## Supplied text
----
Even with a tug on his jersey, Nebraska defensive end Jason Ankrah (9) is able to tackle Illinois running back Donovonn Young (5) in third-quarter action at Memorial Stadium on Saturday, Oct. 5, 2013.

Puzzle pieces are scattered on a table.

It can take time to find what goes where, to connect enough pieces that you start to see the picture.

It can take time, but it can’t take too much time. Football coaches know that.

Because, before you realize, it’s the last Saturday in October and you’re headed to Minnesota to begin the second half of the season.

Are enough pieces in place?

When it comes to Nebraska’s defensive front seven — the biggest question mark heading into this season — coaches believe and hope the picture is forming.

“Every week, man, we’re still growing,” said defensive line coach Rick Kaczenski.

Some weeks more than others.

Of late, the growth spurts seem to be coming in greater increments.
----
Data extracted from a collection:
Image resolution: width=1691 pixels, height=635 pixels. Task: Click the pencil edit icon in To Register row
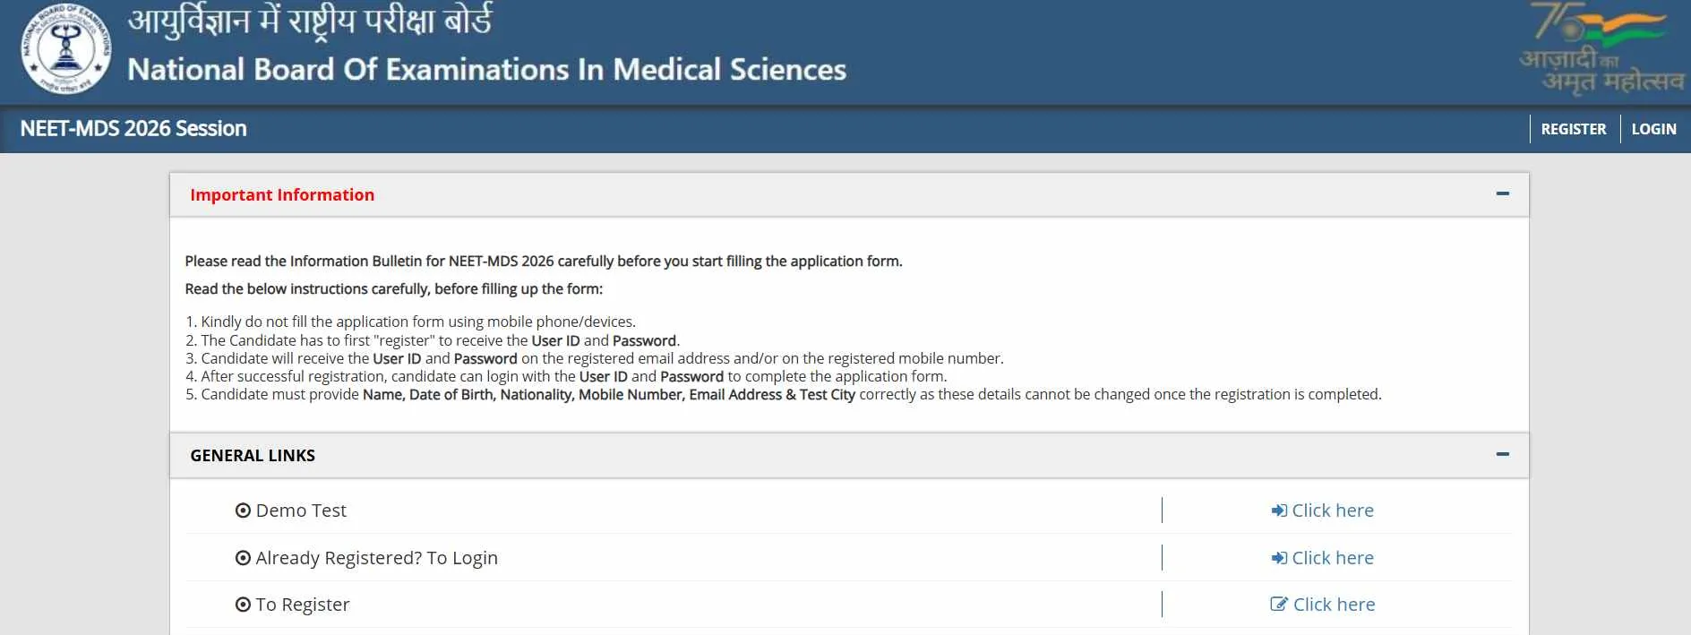coord(1279,605)
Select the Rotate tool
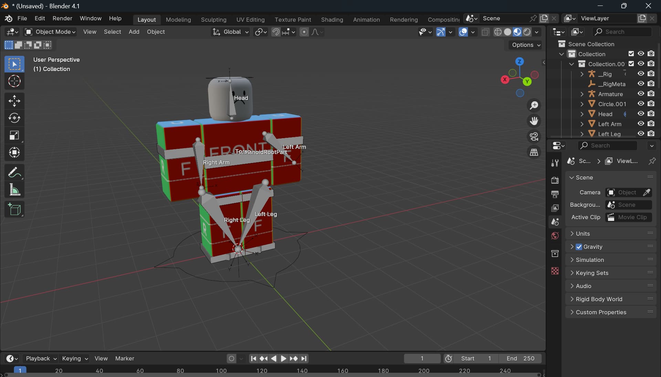Image resolution: width=661 pixels, height=377 pixels. (14, 118)
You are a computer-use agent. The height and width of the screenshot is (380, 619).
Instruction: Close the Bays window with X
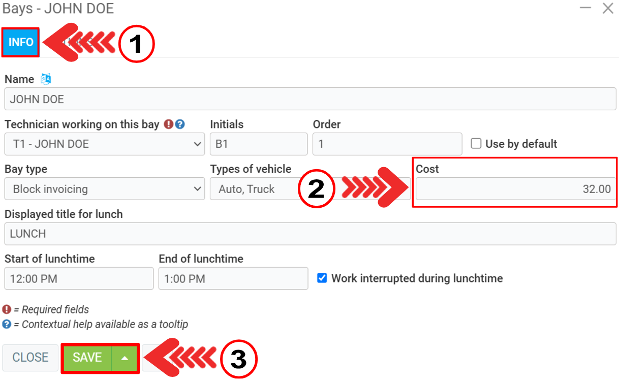point(608,8)
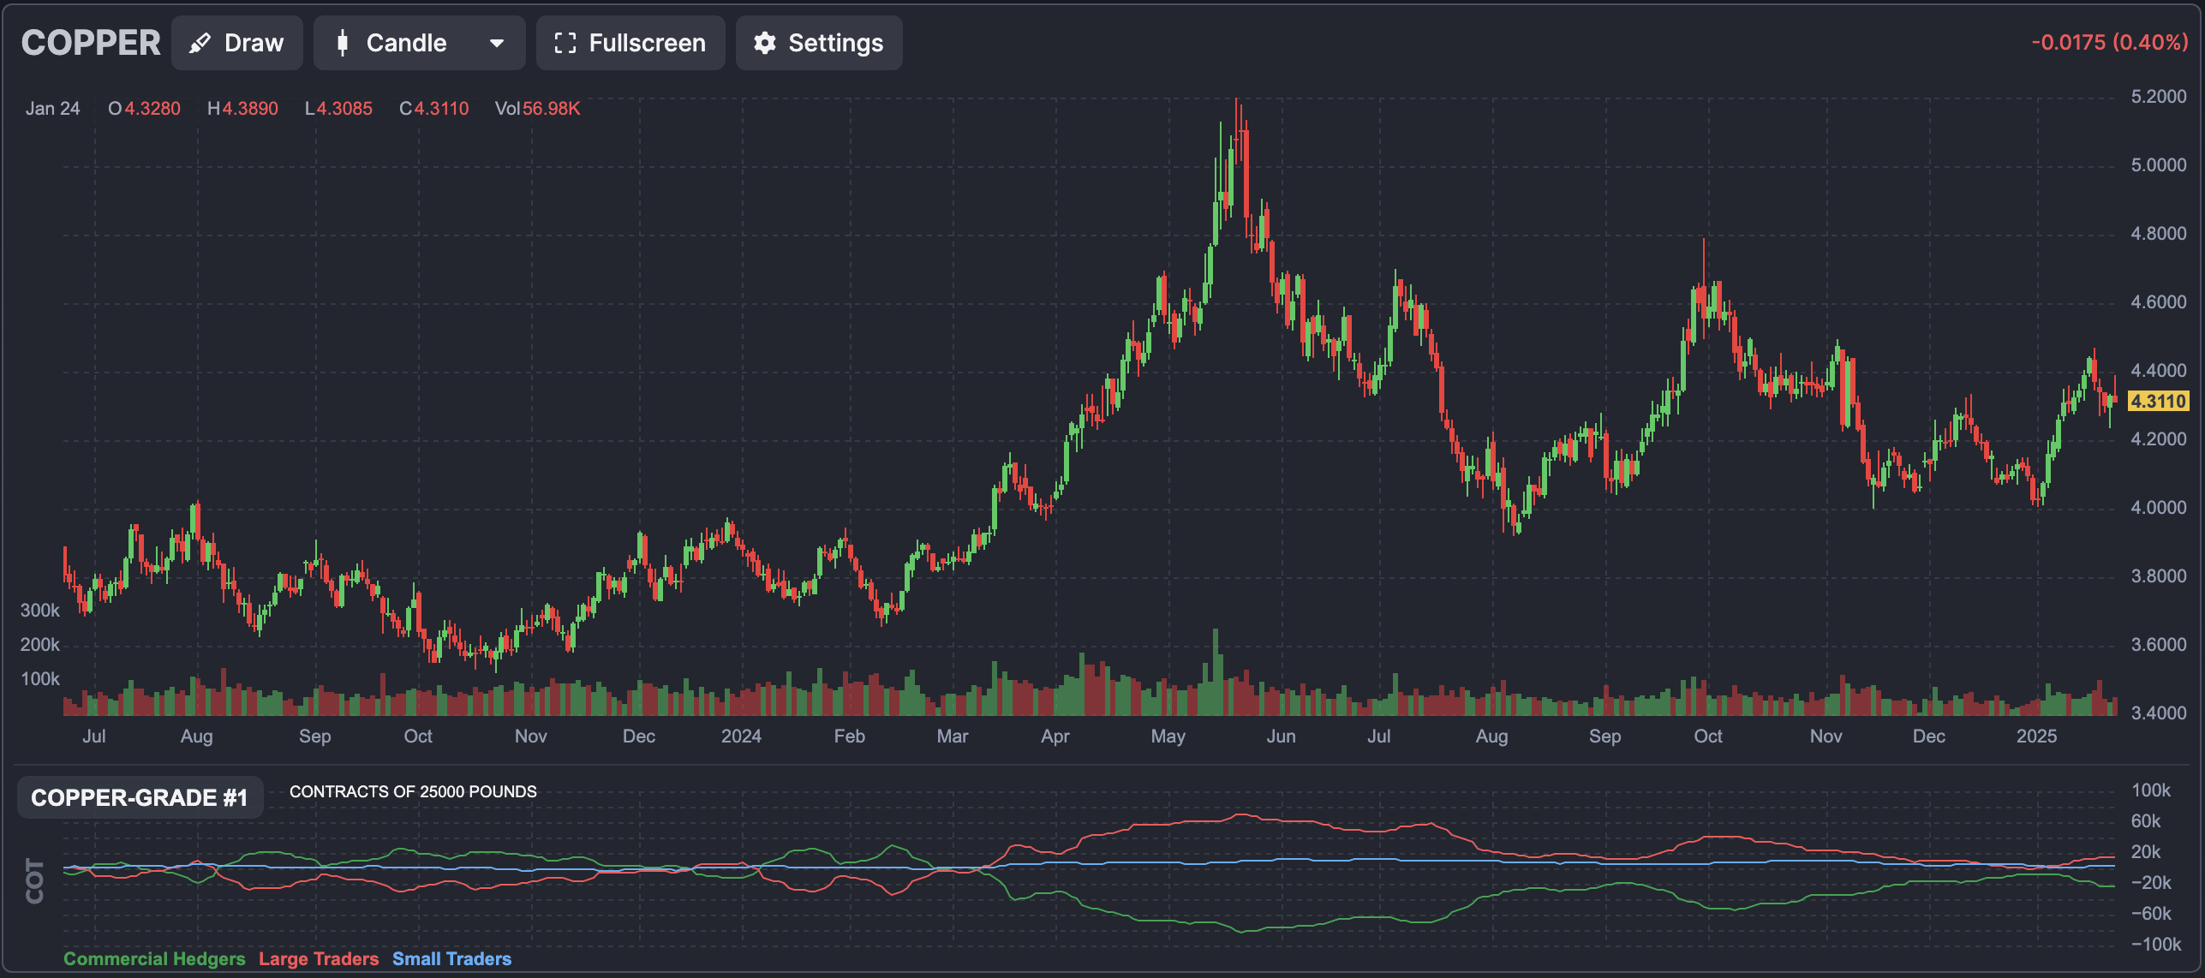Viewport: 2205px width, 978px height.
Task: Click the 300k volume scale label
Action: click(39, 611)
----
## The tasks
1 – Answer these questions from the article on Nebraska's defensive front:
(a) Which Nebraska player tackles Donovonn Young in the opening sentence?
(b) Where is the team headed on the last Saturday in October?
(c) Who is the defensive line coach quoted in the article?
2 – Carry on the article about Nebraska's defensive front, picking up after its final sentence.

## Answers in order
1 –
(a) Defensive end Jason Ankrah
(b) Minnesota
(c) Rick Kaczenski

2 –
“I think guys are starting to learn how to watch tape, how to study film, how to study the opponent and how to study themselves,” Kaczenski said. “I could tell early in the season who was putting the time in, who wasn’t. … I think now these guys are doing a better job.”

He feels good about his four defensive ends, led by Jason Ankrah, Randy Gregory and Avery Moss, and including backup Greg McMullen.

And there is a list of five defensive tackles — Thad Randle, Aaron Curry, Vincent Valentine, Maliek Collins and Kevin Maurice — who must hold firm down the stretch.

The sophomore Curry, in particular, has emerged as a critical piece when it comes to the big picture, taking over the starting spot on Nebraska’s interior defensive line next to the senior Randle.

You want growth? Early this year, Curry had so much anxiety Kaczenski said he’d “overexert himself before he even got on the field.”

Curry was too nervous, jittery.

“I think sometimes that got to him, kind of hindered his progress a little bit, where now he’s just playing. Don’t make the game more complicated than it is,” Kaczenski said. “You have your assignments and gap responsibilities, but ultimately you line up across the guy you’re supposed to get lined up across and just beat him up.”

The redshirt freshman Moss was another player who the coach thought sometimes worked himself up too much before games.

It’s a process, Kaczenski said, of going from a player just running out of the tunnel to one being counted on.

Moss had to learn how to manage his energy.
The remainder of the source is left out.